#### EXERCISE MATERIAL ####
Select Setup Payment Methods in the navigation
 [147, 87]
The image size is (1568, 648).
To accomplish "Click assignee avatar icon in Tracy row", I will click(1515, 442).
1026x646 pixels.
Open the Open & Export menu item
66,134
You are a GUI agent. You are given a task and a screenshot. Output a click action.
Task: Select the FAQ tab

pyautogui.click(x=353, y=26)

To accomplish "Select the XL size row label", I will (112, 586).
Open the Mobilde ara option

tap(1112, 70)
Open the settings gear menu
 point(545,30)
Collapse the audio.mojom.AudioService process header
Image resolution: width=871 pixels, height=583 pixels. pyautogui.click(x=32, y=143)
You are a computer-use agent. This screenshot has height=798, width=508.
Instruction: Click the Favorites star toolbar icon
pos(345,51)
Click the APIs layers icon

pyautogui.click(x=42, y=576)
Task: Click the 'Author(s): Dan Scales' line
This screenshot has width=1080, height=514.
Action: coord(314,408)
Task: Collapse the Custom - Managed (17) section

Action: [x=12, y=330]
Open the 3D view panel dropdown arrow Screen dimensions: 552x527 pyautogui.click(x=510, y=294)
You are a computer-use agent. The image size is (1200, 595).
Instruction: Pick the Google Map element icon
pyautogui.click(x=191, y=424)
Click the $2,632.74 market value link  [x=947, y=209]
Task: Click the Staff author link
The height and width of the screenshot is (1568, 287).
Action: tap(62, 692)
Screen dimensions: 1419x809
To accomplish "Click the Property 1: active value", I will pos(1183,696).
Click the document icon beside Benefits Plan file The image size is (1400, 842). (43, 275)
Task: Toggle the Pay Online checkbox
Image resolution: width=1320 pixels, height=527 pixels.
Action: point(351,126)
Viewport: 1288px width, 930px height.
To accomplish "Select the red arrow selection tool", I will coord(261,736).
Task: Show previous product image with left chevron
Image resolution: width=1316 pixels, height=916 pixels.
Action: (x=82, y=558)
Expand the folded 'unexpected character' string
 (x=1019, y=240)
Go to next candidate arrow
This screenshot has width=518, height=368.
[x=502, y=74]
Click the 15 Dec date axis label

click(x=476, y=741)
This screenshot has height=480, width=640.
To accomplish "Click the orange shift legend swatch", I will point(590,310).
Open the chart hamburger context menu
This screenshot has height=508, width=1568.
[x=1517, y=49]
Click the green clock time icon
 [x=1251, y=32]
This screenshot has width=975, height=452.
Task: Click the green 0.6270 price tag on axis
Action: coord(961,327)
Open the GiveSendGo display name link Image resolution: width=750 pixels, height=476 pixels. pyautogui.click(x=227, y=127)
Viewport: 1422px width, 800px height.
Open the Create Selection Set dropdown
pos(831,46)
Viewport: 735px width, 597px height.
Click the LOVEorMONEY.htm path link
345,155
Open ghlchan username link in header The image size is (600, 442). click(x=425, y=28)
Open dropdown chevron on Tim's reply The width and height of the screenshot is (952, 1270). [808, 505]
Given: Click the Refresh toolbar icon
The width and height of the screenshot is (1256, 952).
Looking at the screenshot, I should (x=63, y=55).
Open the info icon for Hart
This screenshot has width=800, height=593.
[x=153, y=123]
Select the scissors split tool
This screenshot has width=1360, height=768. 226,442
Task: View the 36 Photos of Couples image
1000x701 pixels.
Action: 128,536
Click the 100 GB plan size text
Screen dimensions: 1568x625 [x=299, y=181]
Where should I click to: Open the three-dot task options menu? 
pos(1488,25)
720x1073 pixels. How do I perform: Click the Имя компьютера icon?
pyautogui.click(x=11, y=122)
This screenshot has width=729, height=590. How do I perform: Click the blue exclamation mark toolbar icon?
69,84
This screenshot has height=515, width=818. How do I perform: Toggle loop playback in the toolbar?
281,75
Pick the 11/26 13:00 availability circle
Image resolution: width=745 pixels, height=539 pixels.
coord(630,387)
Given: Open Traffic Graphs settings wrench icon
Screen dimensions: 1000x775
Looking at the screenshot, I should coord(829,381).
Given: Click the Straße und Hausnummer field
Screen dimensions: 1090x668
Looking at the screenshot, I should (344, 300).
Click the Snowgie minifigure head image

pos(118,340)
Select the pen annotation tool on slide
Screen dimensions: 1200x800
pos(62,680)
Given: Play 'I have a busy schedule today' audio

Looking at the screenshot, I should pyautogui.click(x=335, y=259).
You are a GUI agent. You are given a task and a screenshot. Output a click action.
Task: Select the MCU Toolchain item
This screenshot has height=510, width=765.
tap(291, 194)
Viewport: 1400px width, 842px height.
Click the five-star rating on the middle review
####
▶ _WHAT THE TASK REQUIRES_
Lines with "chevron": find them in the data and copy each one.

▶ _YOUR SOLUTION_
Task: Show previous product image with left chevron
Open dropdown chevron on Tim's reply The width and height of the screenshot is (952, 1270). [808, 505]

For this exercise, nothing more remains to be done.